Voices in the hall, and heavy boot steps—more than one person is approaching. My heart speeds up, and I look around instinctively for a weapon. Other than the bucket, there isn’t much. I’ve already tried to unscrew the metal bedposts from the cots, with no success. My backpack is on the other side of the room, and just as I’m thinking of making a dive for it—any weapon is better than no weapon at all—locks scrape open and the door swings inward and two Scavengers step into the room. Both of them are carrying guns.
“You.” The Scavenger in front, middle-aged, with the whitest skin I’ve ever seen, points to Julian with the butt of his rifle. “Come on.”
“Where are we going?” Julian asks, although he must know they won’t answer. He is standing, keeping his arms pressed to his sides. His voice is steady.
“We’ll be asking the questions,” the pale man says, and smiles. He has dark-spotted gums, and yellow teeth. He is wearing heavy military-style pants and an old military jacket, but he is a Scavenger beyond a shadow of a doubt. On his left hand I see a faint pattern of a blue tattoo, and as he steps farther into the room, circling Julian like a jackal looping around its prey, my blood goes cold. He has a procedural scar, too, but his is terribly botched: three slashes on his neck, red like gaping wounds. He has tattooed a black triangle between them. Decades ago the procedure was much riskier than it is now, and growing up we heard stories about the people who weren’t cured at all, but turned crazy, or brain-dead, or totally and utterly ruthless—incapable of feeling anything for anyone else, ever.
I try to fight the panic that’s building in my chest, sending my heart into a skittering, erratic rhythm. The second Scavenger, a girl who might be Raven’s age, is leaning in the door frame, blocking my exit. She’s taller than I am but thinner, too. Her face is heavily pierced—I count five rings in each eyebrow, and gems studded into her chin and forehead—as well as what looks like a wedding ring looped through her septum. I don’t want to think about where she got it. She has a handgun strapped to a belt hanging low on her hips. I try to estimate how quickly she could have it out and pointed at my head.
Her eyes flick to mine.
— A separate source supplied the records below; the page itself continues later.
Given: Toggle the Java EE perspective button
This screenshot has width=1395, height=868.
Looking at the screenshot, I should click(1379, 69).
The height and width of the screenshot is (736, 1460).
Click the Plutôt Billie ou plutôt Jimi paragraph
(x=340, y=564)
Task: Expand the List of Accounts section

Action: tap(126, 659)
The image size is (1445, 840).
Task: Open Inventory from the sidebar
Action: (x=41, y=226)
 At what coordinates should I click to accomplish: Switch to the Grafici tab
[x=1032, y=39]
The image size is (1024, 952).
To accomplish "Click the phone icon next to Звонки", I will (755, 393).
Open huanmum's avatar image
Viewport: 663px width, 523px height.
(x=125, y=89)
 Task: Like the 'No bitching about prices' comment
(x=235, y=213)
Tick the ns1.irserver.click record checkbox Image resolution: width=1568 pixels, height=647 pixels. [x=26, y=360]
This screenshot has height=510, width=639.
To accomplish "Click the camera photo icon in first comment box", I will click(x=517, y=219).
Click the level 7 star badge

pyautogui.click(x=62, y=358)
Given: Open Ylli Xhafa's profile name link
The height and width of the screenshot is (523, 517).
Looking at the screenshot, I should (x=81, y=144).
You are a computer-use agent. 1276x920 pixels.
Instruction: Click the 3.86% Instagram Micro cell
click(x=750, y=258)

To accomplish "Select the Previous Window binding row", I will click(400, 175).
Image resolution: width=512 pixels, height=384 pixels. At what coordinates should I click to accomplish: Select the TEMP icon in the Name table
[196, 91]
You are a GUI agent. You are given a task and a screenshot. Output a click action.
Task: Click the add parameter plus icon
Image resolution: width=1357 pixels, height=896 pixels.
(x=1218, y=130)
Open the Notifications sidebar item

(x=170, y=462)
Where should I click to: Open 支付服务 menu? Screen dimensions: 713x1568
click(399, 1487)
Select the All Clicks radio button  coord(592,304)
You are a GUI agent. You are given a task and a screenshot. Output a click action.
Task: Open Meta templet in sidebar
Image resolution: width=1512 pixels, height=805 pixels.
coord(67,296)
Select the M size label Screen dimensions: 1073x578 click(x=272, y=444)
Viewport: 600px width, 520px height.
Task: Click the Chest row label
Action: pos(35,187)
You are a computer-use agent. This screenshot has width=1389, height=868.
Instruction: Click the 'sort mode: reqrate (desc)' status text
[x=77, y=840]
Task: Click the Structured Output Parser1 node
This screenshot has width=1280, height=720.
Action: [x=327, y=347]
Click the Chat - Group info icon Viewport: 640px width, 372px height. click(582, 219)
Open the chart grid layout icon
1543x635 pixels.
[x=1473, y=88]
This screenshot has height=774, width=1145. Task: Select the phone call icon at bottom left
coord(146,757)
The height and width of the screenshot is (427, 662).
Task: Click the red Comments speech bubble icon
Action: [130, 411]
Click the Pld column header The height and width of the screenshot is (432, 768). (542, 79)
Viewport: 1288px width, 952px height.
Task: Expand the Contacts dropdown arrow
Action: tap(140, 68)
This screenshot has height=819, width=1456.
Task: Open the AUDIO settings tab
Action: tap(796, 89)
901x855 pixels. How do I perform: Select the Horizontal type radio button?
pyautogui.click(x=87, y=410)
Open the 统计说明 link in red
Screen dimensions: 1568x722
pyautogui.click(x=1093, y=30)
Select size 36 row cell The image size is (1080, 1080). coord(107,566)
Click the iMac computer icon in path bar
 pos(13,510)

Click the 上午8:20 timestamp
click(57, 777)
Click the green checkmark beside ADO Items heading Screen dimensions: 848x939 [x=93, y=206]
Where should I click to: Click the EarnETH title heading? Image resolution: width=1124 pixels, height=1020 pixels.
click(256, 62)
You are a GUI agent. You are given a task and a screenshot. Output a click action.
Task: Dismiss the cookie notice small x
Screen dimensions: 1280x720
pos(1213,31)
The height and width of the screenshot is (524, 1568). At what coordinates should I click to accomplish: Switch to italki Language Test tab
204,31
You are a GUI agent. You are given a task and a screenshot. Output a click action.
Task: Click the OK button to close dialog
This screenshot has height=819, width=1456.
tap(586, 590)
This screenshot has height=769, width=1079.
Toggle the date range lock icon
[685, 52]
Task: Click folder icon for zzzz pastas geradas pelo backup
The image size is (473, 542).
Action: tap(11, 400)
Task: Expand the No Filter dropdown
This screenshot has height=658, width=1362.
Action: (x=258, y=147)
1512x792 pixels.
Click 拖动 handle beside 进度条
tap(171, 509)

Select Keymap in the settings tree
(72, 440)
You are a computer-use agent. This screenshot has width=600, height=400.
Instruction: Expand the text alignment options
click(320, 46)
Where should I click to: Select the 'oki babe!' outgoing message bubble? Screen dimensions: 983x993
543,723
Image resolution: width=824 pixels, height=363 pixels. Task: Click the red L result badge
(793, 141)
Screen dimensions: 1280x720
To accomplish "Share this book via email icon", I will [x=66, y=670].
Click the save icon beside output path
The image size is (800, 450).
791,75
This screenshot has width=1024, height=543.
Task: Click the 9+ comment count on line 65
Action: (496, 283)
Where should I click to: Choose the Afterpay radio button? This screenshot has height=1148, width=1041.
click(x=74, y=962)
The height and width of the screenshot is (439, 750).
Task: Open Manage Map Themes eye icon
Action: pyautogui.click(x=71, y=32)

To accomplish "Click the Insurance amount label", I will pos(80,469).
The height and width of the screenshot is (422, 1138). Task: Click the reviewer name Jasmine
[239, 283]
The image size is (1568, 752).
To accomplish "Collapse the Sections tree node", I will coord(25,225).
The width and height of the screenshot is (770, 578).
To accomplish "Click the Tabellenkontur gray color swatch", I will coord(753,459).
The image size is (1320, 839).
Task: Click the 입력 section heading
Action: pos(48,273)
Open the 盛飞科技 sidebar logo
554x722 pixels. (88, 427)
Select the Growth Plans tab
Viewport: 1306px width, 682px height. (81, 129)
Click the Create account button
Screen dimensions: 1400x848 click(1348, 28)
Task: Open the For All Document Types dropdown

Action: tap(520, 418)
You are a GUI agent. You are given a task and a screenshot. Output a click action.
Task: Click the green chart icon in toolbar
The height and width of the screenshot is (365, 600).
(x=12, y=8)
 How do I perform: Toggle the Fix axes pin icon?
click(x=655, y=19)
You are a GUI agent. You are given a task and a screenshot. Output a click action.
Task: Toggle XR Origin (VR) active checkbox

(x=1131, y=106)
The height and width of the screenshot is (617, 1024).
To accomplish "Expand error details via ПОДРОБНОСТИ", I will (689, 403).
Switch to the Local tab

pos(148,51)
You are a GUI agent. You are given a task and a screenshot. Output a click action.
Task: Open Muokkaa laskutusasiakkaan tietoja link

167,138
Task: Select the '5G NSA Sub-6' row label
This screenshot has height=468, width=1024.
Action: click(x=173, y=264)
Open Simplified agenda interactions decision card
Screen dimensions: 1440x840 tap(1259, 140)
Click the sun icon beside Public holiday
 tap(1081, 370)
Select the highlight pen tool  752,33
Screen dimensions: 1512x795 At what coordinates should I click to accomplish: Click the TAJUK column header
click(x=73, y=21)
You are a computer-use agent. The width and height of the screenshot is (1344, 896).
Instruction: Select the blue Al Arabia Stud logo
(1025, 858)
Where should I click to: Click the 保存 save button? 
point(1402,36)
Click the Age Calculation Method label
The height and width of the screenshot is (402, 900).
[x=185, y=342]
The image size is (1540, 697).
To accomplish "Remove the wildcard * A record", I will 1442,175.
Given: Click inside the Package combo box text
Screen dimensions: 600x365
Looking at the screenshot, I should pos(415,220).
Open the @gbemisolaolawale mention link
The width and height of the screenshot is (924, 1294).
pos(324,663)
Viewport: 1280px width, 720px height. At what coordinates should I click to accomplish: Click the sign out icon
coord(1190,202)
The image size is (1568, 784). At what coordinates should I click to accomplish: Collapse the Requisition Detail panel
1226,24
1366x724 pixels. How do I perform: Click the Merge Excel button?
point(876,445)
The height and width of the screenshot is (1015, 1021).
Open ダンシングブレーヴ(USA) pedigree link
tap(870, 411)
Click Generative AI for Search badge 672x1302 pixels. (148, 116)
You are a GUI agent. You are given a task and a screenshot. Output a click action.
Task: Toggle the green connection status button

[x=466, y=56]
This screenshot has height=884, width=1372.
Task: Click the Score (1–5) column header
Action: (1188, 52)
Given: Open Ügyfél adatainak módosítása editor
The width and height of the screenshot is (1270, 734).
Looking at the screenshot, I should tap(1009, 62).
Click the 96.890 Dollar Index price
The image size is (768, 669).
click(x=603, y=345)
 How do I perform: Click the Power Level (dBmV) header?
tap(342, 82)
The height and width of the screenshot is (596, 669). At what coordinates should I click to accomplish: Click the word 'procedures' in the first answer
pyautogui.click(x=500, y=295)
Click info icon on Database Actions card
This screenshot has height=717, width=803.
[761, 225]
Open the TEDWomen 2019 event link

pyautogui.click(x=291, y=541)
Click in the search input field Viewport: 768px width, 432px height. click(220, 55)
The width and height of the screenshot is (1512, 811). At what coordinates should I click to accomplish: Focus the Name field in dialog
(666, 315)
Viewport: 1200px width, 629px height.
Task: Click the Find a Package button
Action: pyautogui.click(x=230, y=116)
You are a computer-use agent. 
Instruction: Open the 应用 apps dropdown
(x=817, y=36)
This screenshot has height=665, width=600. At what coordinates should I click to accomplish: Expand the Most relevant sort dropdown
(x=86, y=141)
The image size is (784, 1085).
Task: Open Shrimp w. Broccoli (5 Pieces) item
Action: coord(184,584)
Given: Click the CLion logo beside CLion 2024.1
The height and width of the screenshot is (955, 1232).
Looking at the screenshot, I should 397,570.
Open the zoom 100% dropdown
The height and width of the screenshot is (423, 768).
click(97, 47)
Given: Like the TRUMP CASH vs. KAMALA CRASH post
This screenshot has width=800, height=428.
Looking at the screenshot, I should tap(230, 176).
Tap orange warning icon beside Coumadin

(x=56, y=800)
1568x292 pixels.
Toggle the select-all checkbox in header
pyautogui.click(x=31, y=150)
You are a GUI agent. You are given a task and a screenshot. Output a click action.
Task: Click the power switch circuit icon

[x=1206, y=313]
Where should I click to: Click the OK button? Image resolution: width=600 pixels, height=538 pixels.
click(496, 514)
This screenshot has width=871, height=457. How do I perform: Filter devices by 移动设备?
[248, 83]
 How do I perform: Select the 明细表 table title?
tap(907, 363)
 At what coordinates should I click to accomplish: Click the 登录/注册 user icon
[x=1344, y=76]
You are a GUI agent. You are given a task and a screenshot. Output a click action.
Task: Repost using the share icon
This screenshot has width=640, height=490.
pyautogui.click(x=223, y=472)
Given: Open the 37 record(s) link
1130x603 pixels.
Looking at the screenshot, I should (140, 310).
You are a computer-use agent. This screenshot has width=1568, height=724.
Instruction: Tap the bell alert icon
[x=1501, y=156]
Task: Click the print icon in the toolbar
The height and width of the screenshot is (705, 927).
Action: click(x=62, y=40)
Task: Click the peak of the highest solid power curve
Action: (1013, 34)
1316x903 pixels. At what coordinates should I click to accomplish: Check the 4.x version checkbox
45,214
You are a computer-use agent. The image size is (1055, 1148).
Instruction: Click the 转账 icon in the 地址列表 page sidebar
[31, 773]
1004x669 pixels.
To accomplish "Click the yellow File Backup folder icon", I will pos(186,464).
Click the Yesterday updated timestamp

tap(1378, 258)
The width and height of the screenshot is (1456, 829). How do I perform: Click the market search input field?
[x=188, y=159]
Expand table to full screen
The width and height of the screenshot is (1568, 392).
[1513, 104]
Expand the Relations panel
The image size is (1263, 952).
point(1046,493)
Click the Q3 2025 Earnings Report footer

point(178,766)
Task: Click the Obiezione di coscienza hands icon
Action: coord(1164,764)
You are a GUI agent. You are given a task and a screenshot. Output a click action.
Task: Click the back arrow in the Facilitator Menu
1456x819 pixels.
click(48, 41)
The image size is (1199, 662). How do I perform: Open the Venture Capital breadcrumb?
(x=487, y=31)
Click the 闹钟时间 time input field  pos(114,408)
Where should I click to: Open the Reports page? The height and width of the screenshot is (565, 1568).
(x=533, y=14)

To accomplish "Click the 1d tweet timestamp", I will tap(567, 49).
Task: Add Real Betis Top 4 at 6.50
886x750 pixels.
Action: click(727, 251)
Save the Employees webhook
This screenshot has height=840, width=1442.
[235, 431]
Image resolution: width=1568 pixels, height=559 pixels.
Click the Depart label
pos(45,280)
She must interpret the expression on my face because she says, “Don’t even think about it.”
Her voice is strange and slurry, and when she opens her mouth to yawn I see it is because her tongue is glinting with metal. Metal studs, metal rings, metal wires: all of it looping on and around her tongue, making her look like she has swallowed barbed wire.
Julian hesitates for only a moment more. He jerks forward—a sudden, wrenching movement—and then recovers. As he passes through the door, flanked on one side by the pierced girl and on the other by the albino, he goes gracefully, as though he’s strolling to a picnic.
He does not look at me, not even once. Then the door grates shut again, and the locks click into place, and I am left alone.
The waiting is an agony. My body feels like it’s on fire. And although I’m hungry, and thirsty, and weak, I can’t stop pacing. I try not to think about what they’ve done with Julian. Maybe he has been ransomed and released after all. But I didn’t like the way the albino smiled and said, We’ ll be asking the questions.
In the Wilds, Raven taught me to look for patterns everywhere: the orientation of the moss on the trees; the level of undergrowth; the color of the soil. She taught me, too, to look for the inconsistencies—an area of sudden growth might mean water. A sudden stillness usually means a large predator is nearby. More animals than usual? More food.
The appearance of the Scavengers is inconsistent, and I don’t like it.
To keep myself busy I unpack and repack my backpack. Then I unpack it again and lay its contents on the ground, as though the sad collection of items is a hieroglyph that might suddenly yield new meaning. Two granola bar wrappers. A tube of mascara. One empty water bottle. The Book of Shhh. One umbrella. I get up, turn a circle, and sit down again.